* Start DATASET ENTRIES *
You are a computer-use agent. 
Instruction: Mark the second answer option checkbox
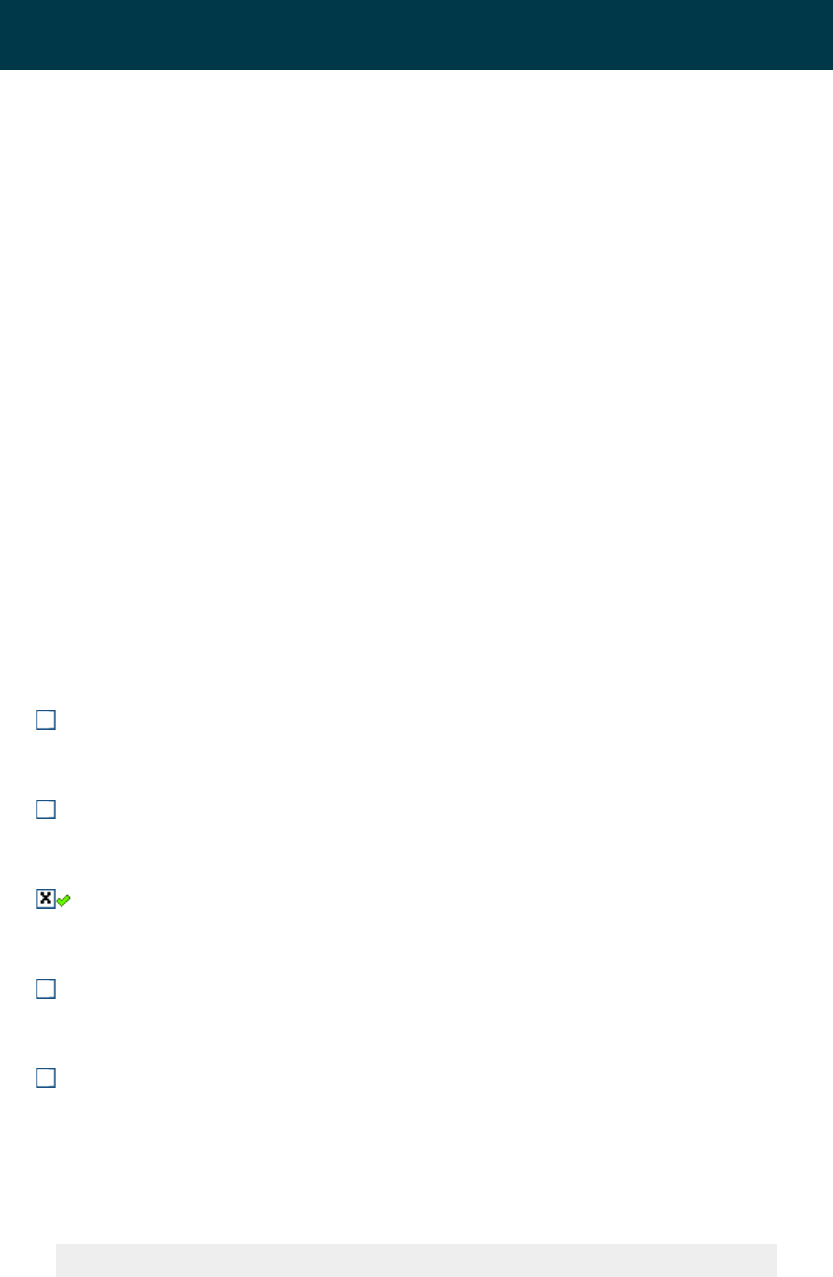(45, 809)
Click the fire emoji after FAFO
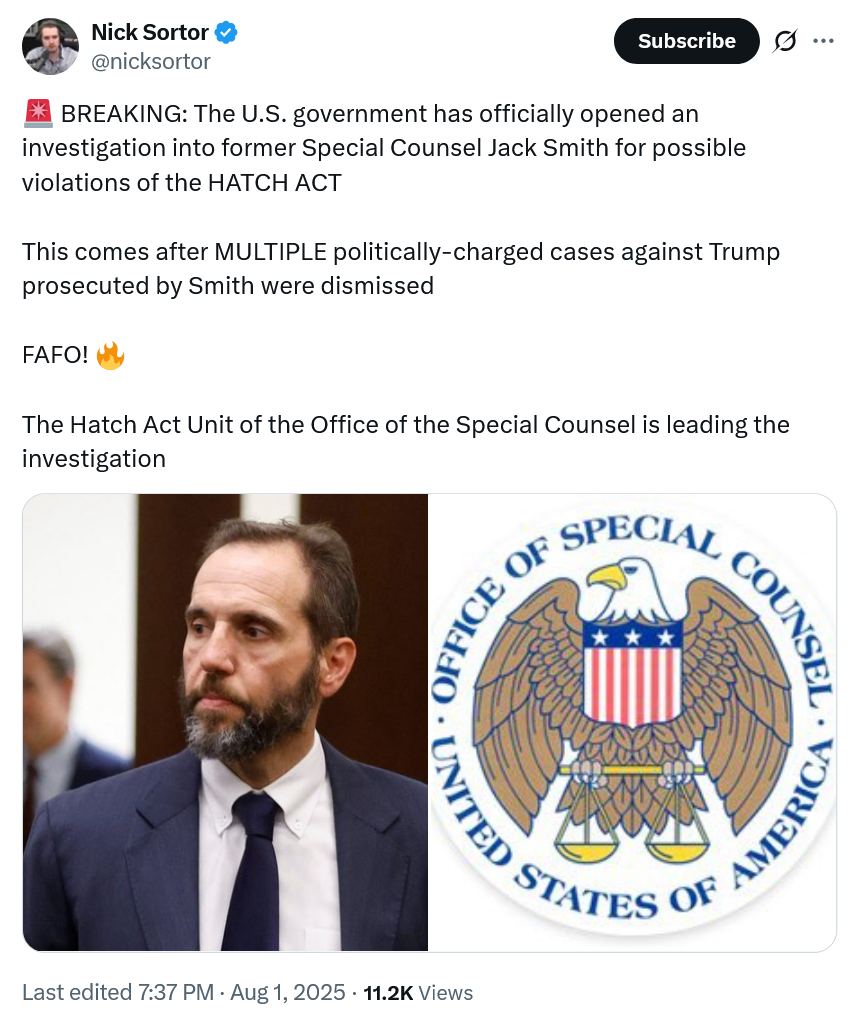This screenshot has width=857, height=1027. (110, 355)
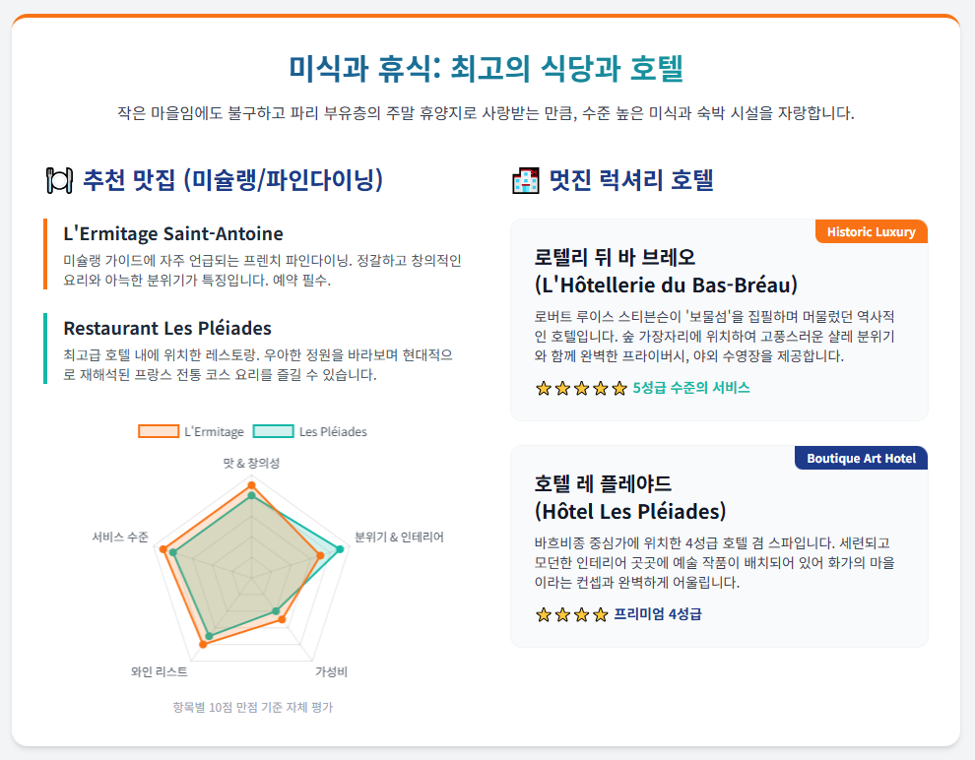The width and height of the screenshot is (975, 760).
Task: Click the orange L'Ermitage legend color box
Action: tap(159, 432)
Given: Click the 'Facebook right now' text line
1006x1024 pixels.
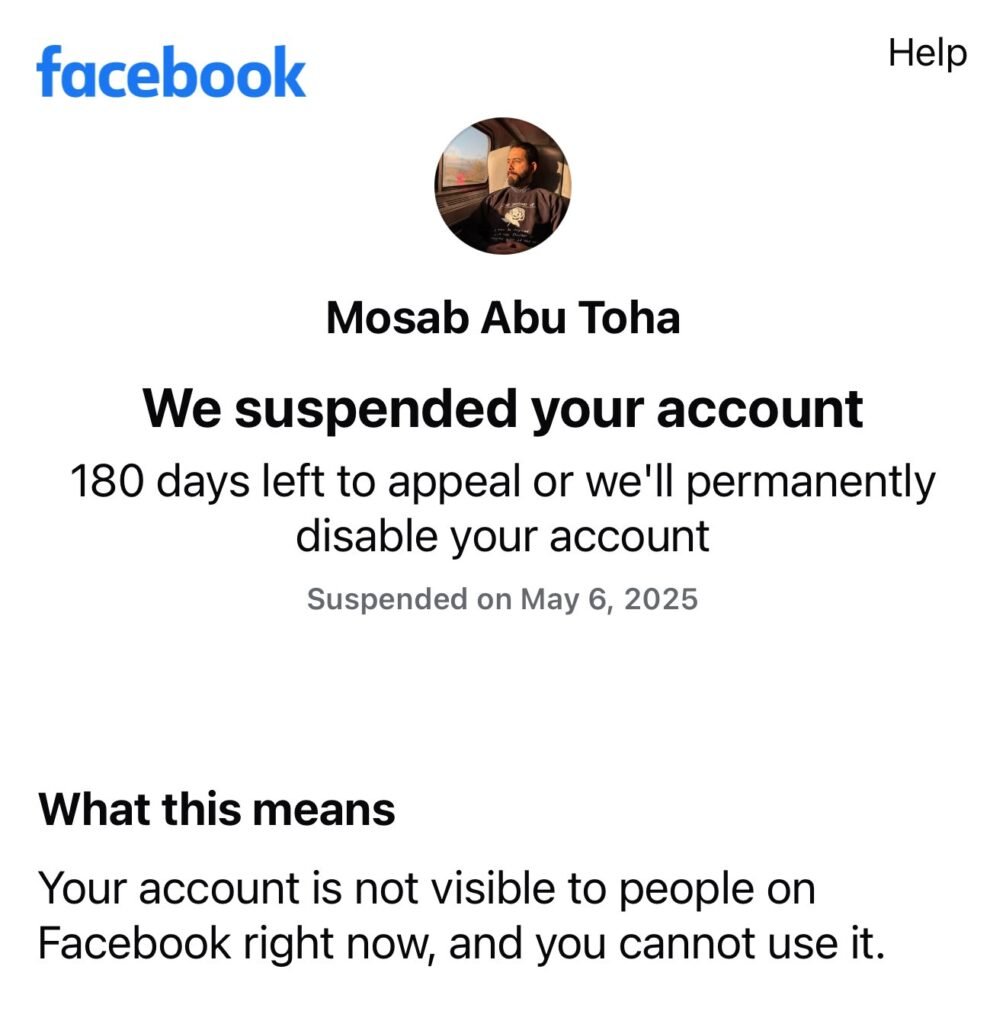Looking at the screenshot, I should pos(462,944).
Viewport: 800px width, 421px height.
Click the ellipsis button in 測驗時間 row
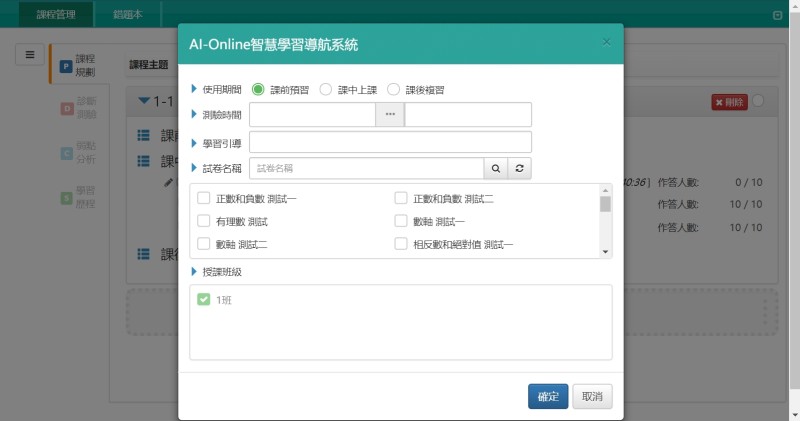point(390,115)
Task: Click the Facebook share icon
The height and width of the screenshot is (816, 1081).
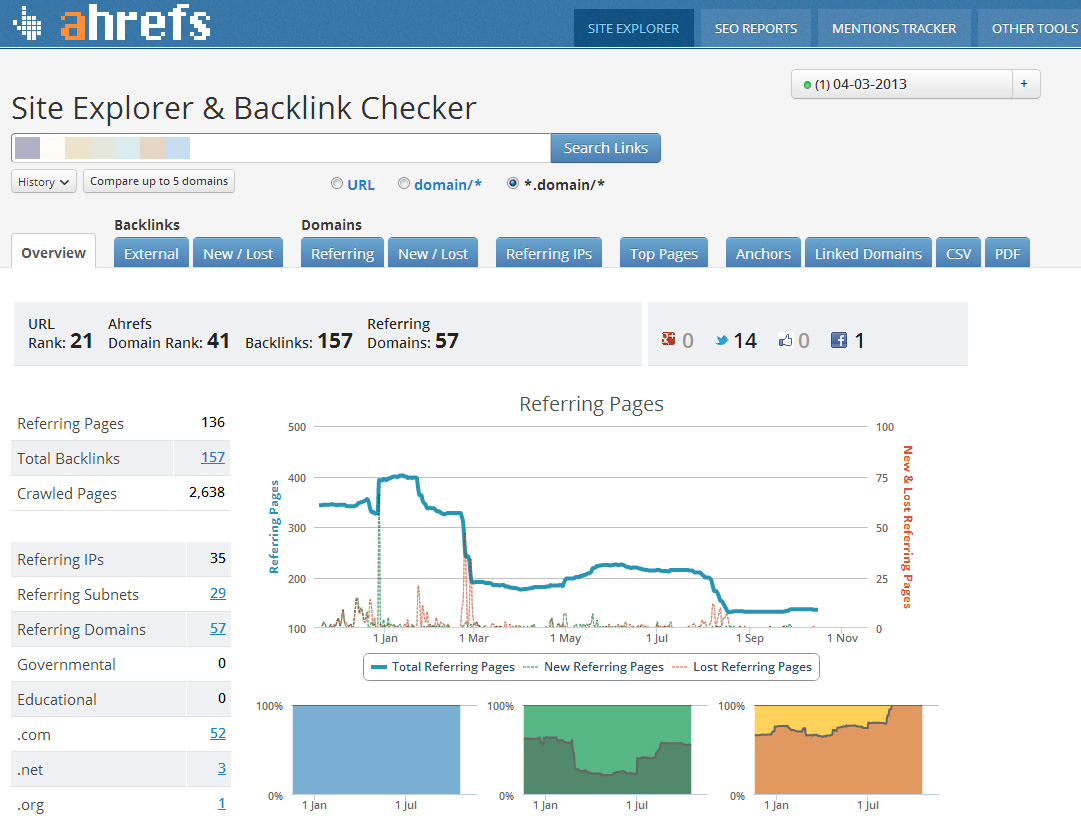Action: (x=839, y=340)
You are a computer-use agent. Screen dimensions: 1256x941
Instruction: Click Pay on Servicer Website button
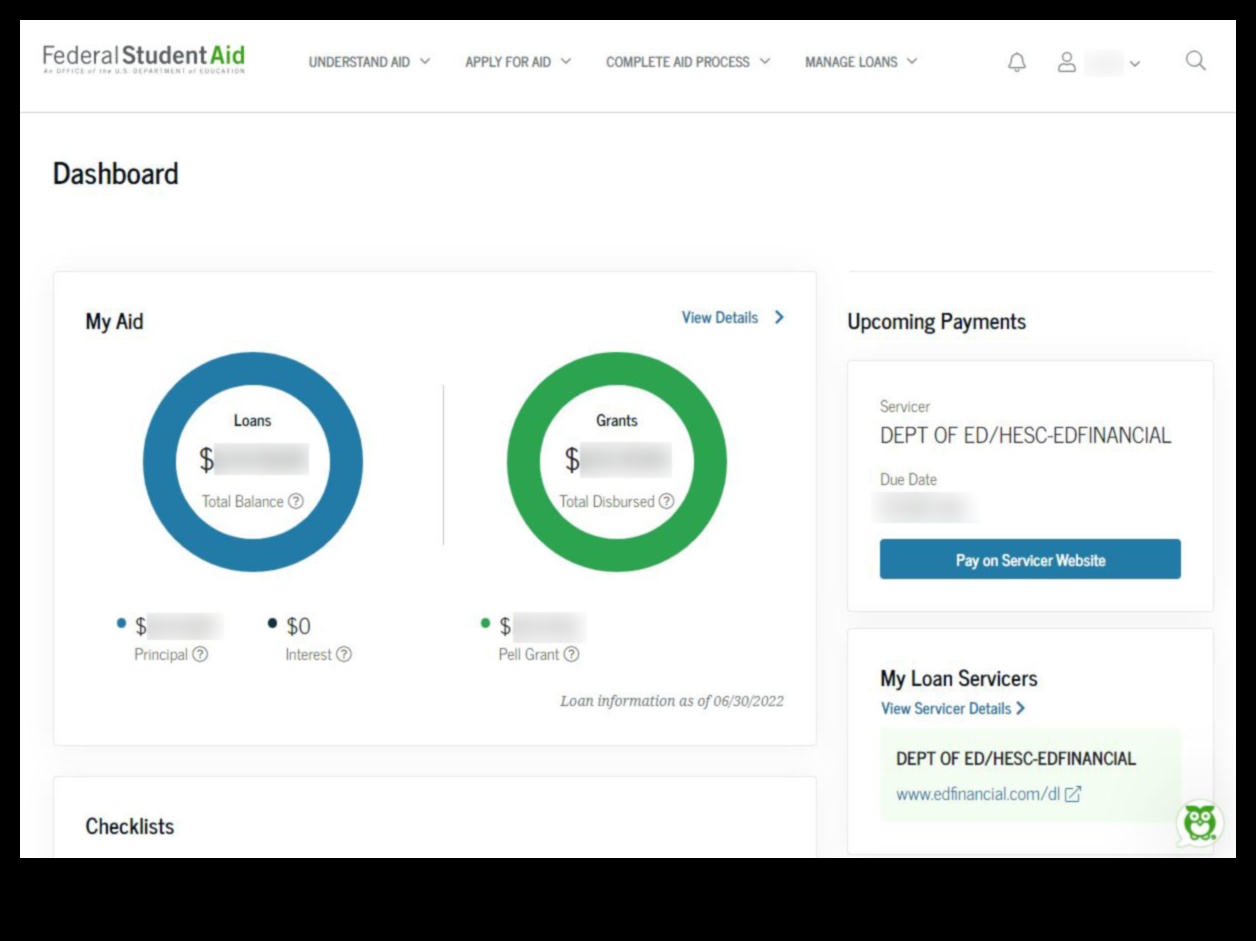[x=1030, y=560]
* End DATASET ENTRIES *
__TASK DESCRIPTION__
Lay out the data from the line containing "You are a computer-use agent. Screen" through the end of the data as a two-column CSV headed text and answer, with one row per entry and each value in a quoted field with line breaks turned into spaces. Leave out the pictures.

__WORKED SOLUTION__
text,answer
"You are a computer-use agent. Screen dimensions: 1256x941 Instruction: Click Pay on Servicer Website button","[x=1030, y=560]"